The chosen approach for this assessment is based on life cycle thinking [28,29,30], which implies considering all of the value chain leading up to the desired final product or production process and its performance in the environmental, social and economic dimensions. This paper focuses on the environmental and economic aspects. In this case, an attributional LCA was conducted to quantify the main environmental impacts using the framework standardized by ISO 14040 and ISO 14044 [10,11] that consists of four phases:

• Goal and Scope;
• Life Cycle Inventory;
• Life Cycle Impact Assessment;
• Interpretation.

The LCC methodology follows the same phases, but accounting for economic values rather than mass and energy flows. In an LCA study, the first phase defines the main purpose of the study and the scope, range, geography, magnitude and limits of the system boundaries. In this phase, a functional unit is selected to be the reference value from which the environmental impacts will be presented and quantified. The second phase is the gathering of data regarding the main inputs and outputs of mass and energy (costs in the case of LCC) that occur within the previously defined boundaries with the help of foreground data, literature, life cycle databases and others. With the collected information, the third phase consists of using environmental indicators to convert the collected flows into environmental impacts, usually making use of well-established quantification methods and software. The last phase evaluates the outcomes to draw conclusions for decision makers and of the study itself as whether there is a need to change the scope, data or other parameters to better reach the initial goal.

### Dataset extract
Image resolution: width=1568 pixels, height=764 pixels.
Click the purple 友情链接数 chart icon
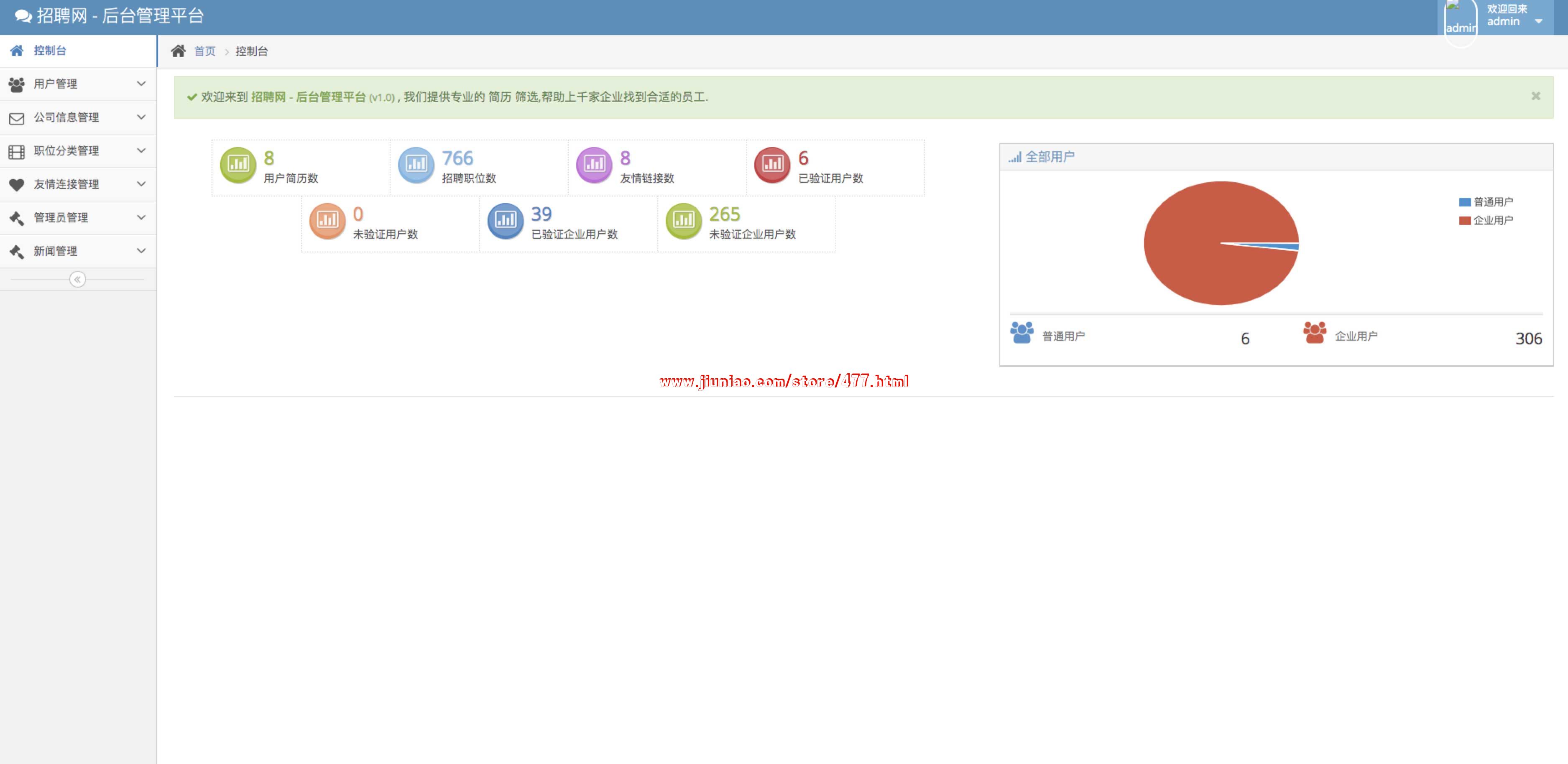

### Directive
Please state what the LCC methodology accounts for in place of mass and energy flows, according to the passage on life cycle assessment.

### Reply to the exercise
Economic values.